## BRIEF
Produce an exact copy of the lines from the line containing "You are a GUI" through the last line of the entries below, and only those lines.

## DATA UNDER STUDY

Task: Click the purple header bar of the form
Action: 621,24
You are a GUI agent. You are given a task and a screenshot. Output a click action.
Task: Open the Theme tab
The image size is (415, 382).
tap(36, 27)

## WRITTEN REPLY
You are a GUI agent. You are given a task and a screenshot. Output a click action.
Task: Open the Theme tab
The image size is (415, 382).
tap(36, 27)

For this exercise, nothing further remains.